▸ **WHAT THE TASK ASKS**
Tally the lines below containing "Open" and report only the total.

[Stored data]
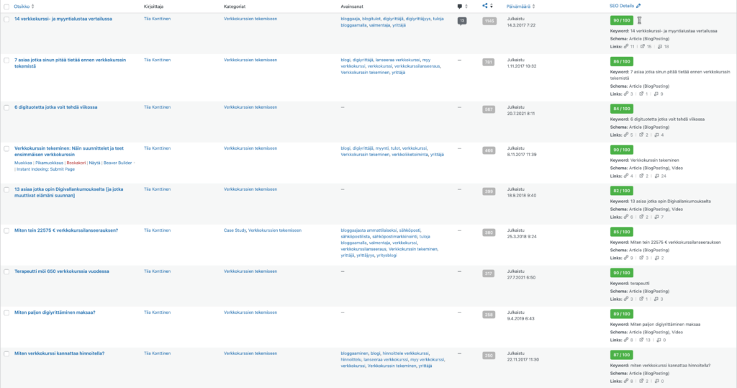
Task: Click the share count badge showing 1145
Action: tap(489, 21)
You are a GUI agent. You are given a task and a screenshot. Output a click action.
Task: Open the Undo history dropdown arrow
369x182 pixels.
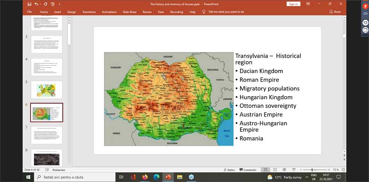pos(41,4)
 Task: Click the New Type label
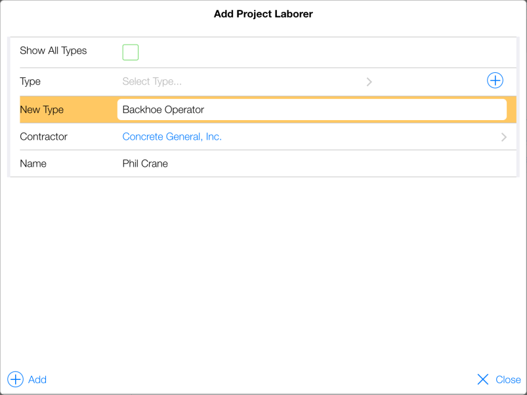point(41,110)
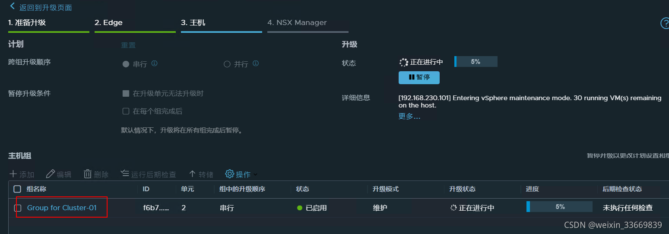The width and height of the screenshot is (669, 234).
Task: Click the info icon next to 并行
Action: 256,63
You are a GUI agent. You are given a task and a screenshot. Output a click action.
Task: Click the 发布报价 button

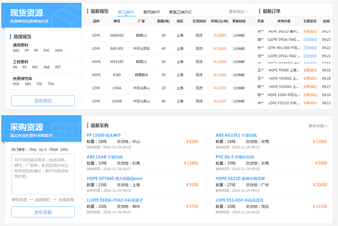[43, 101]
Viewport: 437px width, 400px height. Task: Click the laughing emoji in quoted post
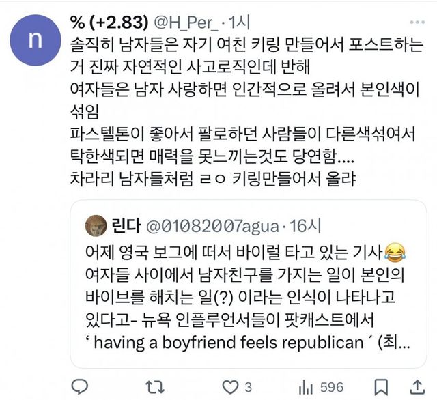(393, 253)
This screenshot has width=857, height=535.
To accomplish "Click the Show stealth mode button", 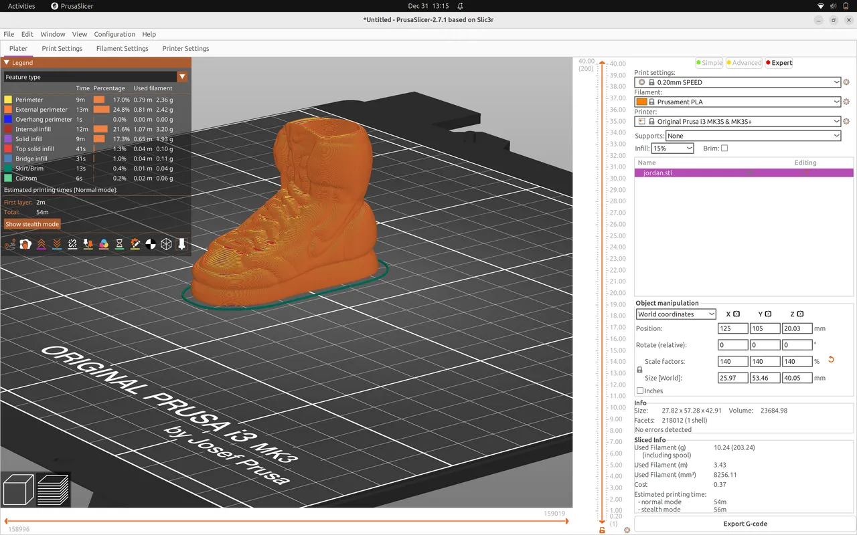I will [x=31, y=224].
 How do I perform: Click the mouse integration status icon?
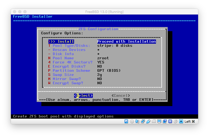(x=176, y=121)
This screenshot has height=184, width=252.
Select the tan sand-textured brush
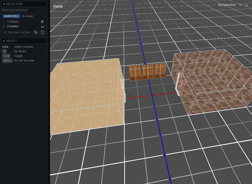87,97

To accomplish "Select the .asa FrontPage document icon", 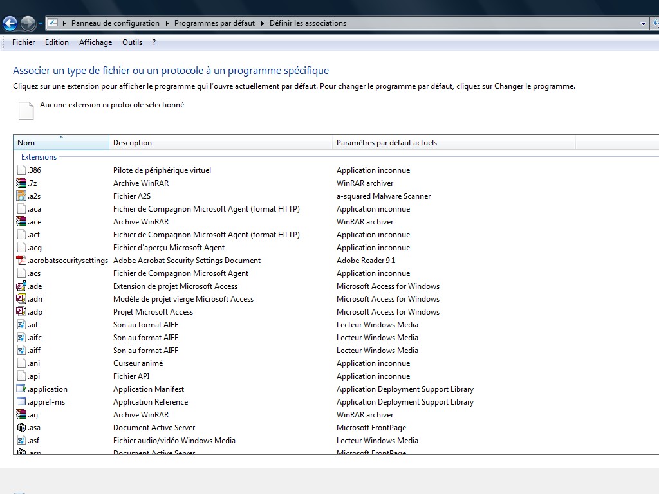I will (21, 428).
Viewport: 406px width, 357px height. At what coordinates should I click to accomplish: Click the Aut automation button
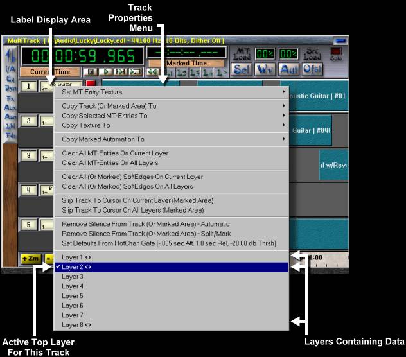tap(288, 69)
==
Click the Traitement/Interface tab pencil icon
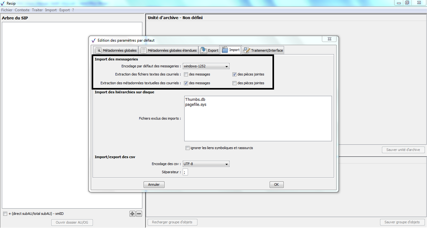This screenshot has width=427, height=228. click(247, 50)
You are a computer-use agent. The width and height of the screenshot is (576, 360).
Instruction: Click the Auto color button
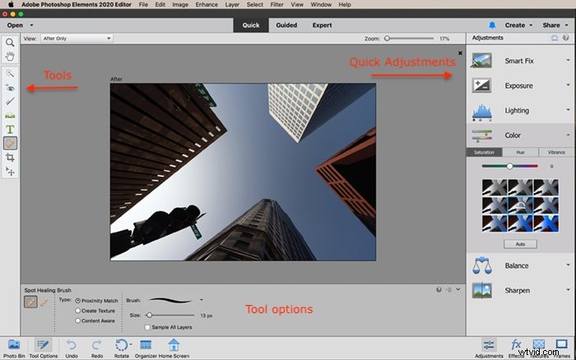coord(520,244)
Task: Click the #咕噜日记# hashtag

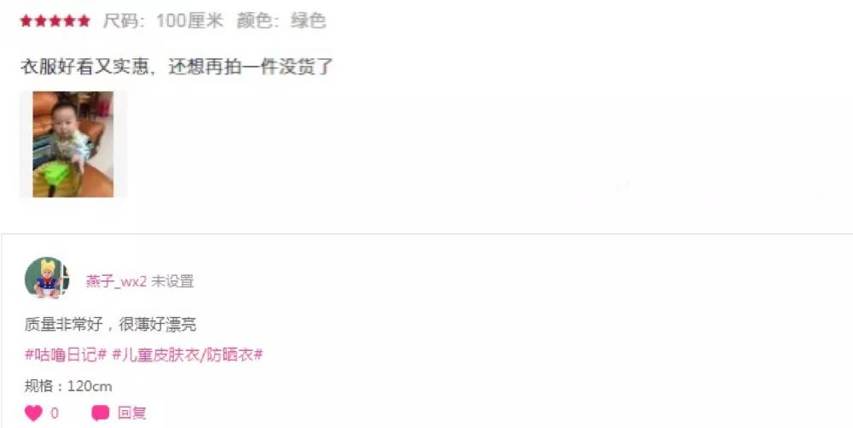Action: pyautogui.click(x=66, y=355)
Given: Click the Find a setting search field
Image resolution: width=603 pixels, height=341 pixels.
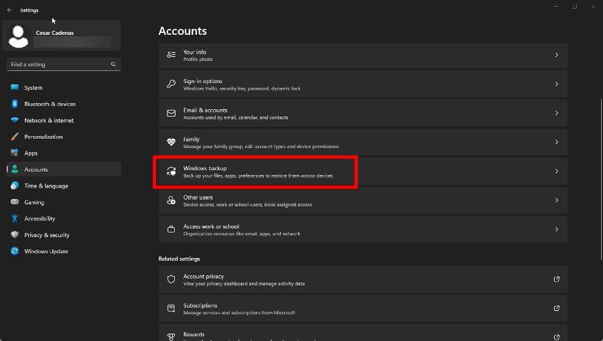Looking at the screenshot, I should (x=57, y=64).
...
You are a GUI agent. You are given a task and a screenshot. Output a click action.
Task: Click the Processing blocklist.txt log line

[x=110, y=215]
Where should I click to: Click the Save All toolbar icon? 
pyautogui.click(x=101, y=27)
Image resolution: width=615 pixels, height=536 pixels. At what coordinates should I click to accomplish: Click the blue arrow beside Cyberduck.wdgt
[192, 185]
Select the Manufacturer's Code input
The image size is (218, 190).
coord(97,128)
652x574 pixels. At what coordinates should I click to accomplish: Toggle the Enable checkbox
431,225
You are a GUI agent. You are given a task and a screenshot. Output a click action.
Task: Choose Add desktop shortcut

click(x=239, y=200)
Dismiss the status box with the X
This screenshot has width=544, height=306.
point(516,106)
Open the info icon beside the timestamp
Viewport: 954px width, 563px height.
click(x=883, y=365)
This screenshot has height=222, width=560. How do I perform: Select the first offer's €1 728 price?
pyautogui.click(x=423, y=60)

▸ **SOLUTION FOR THIS PROBLEM**
2